Brief
Copy out the rows below word for word, from the line containing "You are a GUI" through the end of the rows, both ends included. Leave the pictures out.

Stored items from a collection
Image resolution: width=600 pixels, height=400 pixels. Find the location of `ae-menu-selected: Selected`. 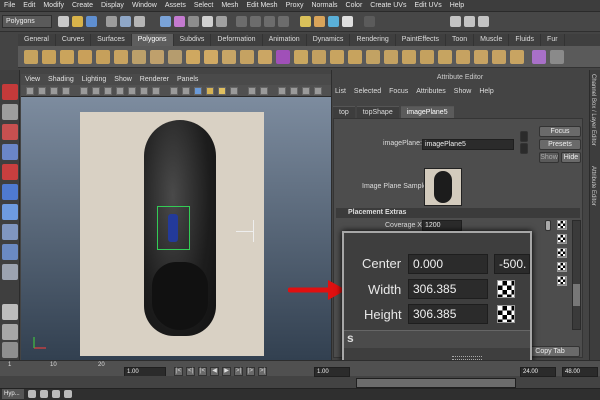

ae-menu-selected: Selected is located at coordinates (368, 92).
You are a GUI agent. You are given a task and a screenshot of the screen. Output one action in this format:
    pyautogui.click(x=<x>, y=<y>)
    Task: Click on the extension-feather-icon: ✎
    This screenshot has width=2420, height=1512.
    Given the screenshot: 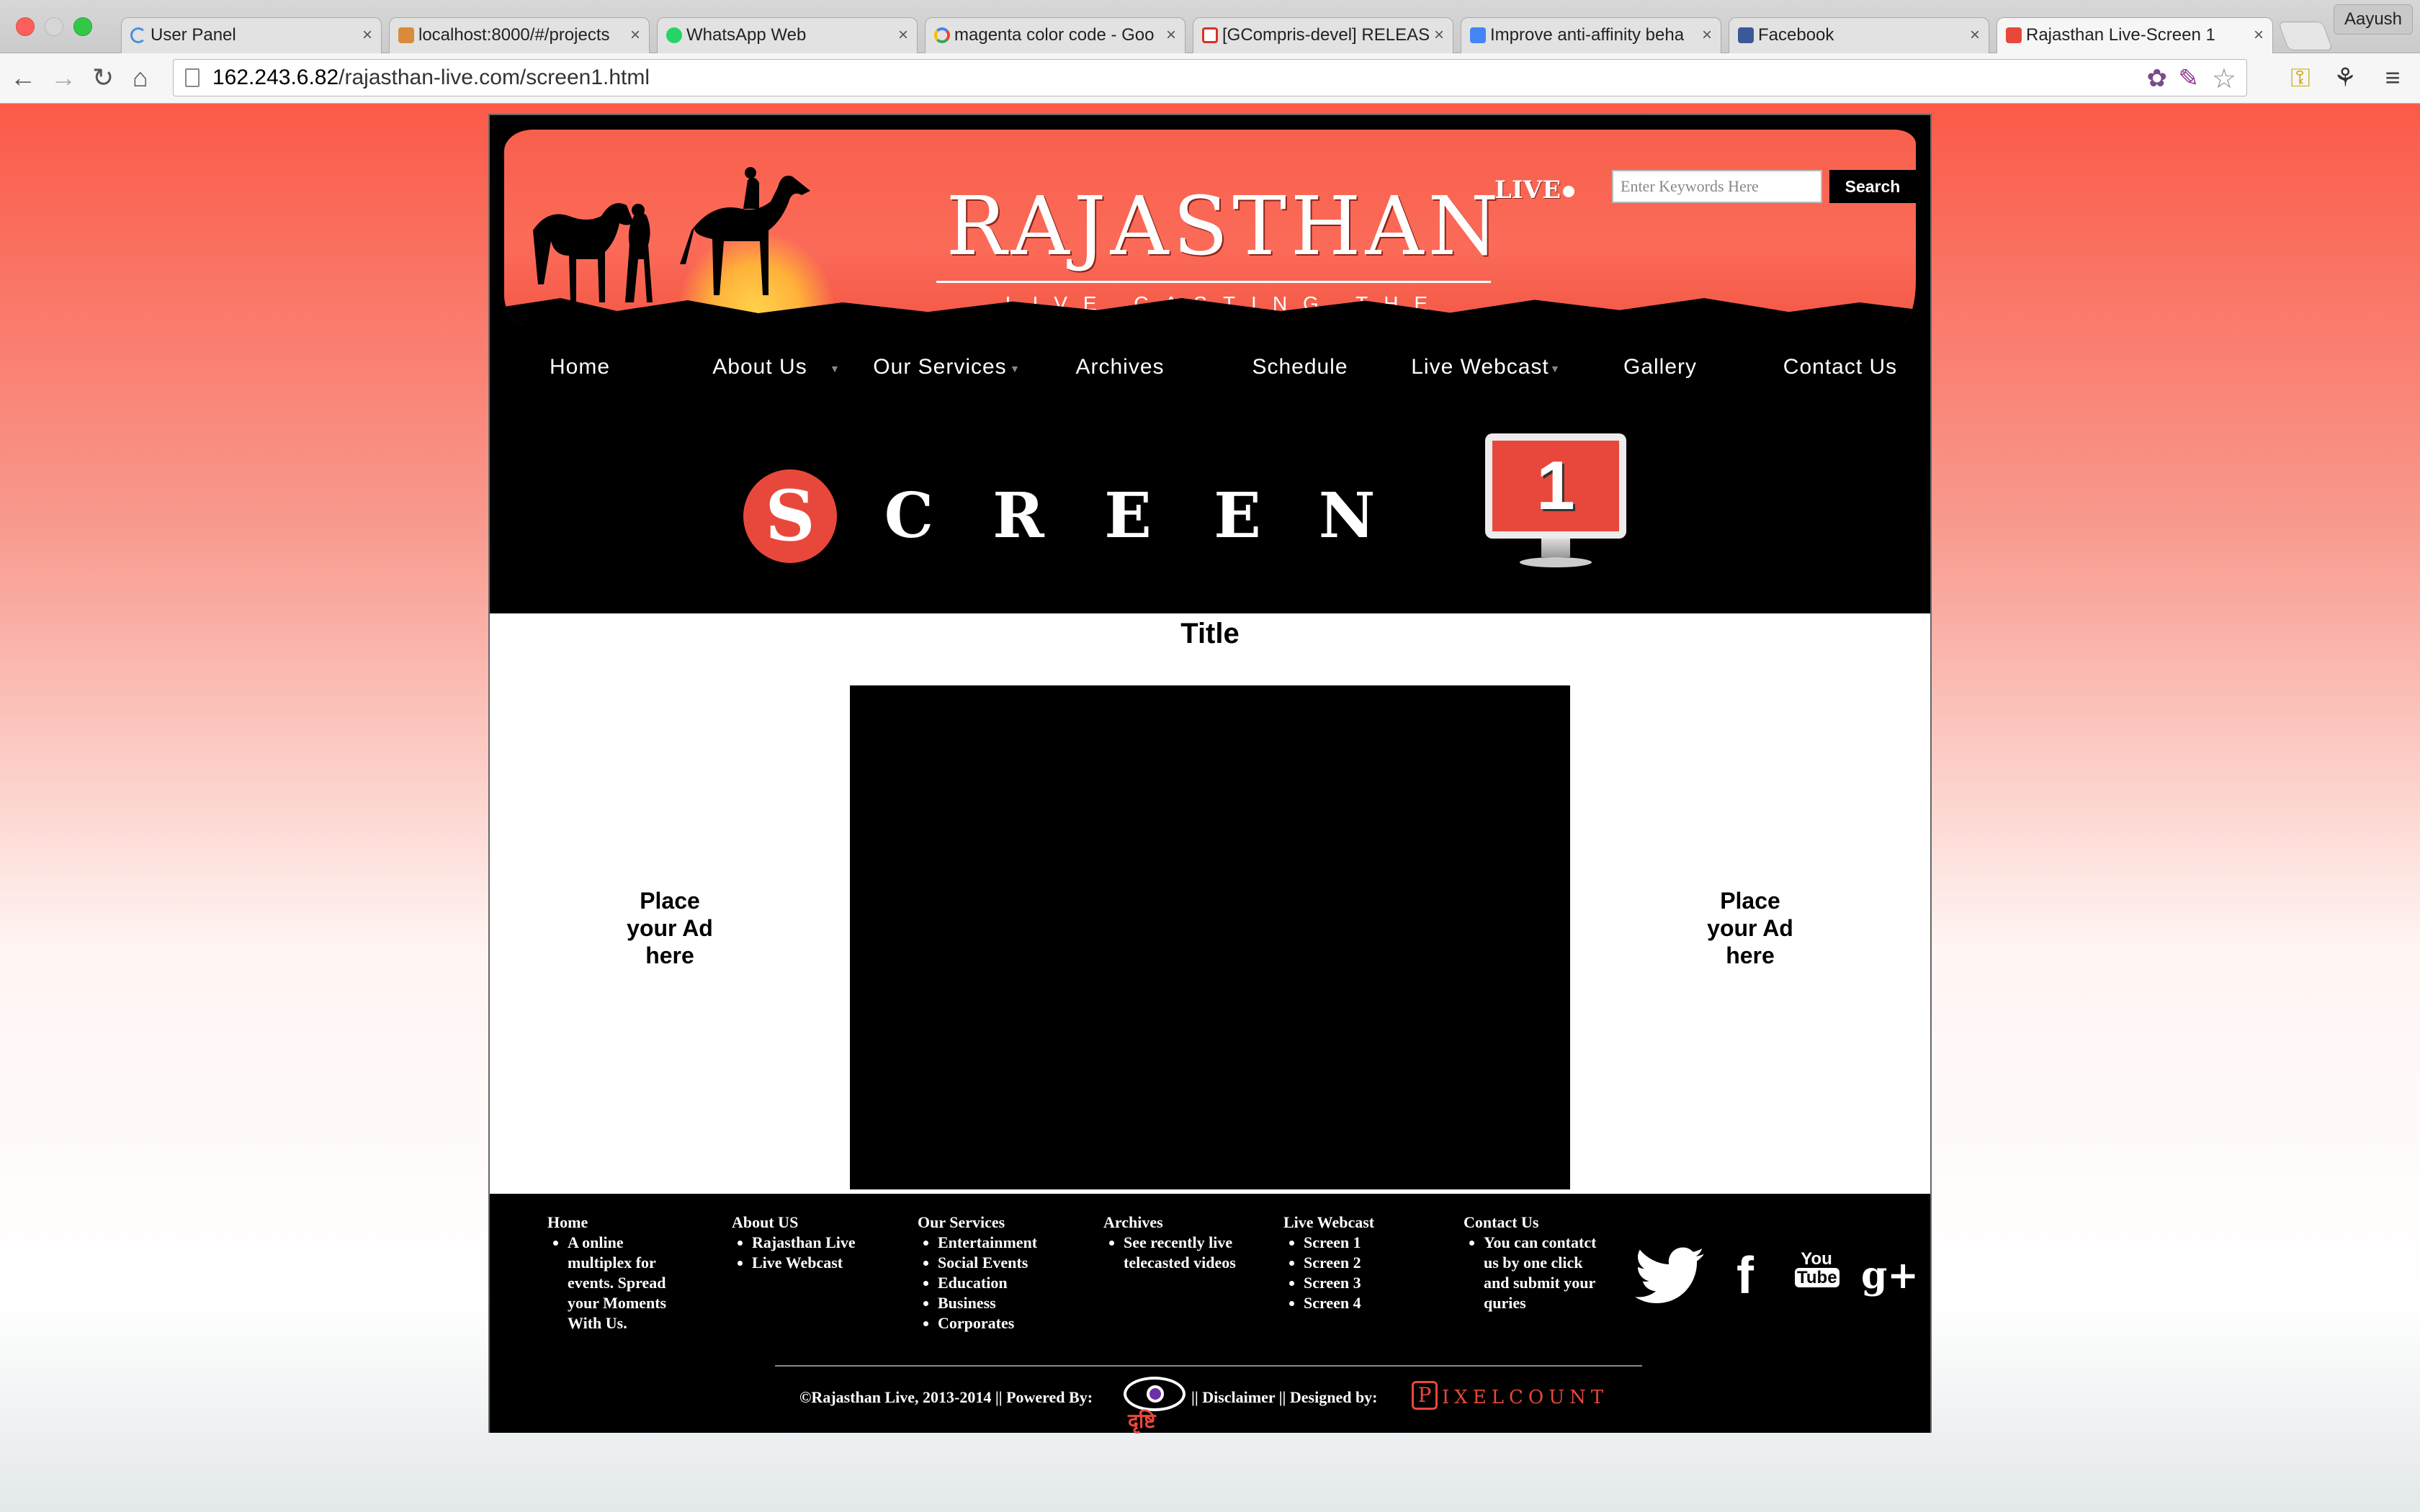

Expected answer
You are a GUI agent. You are given a task and a screenshot of the screen. Output one action in this format:
    pyautogui.click(x=<x>, y=<y>)
    Task: Click on the extension-feather-icon: ✎
    This screenshot has width=2420, height=1512.
    Given the screenshot: 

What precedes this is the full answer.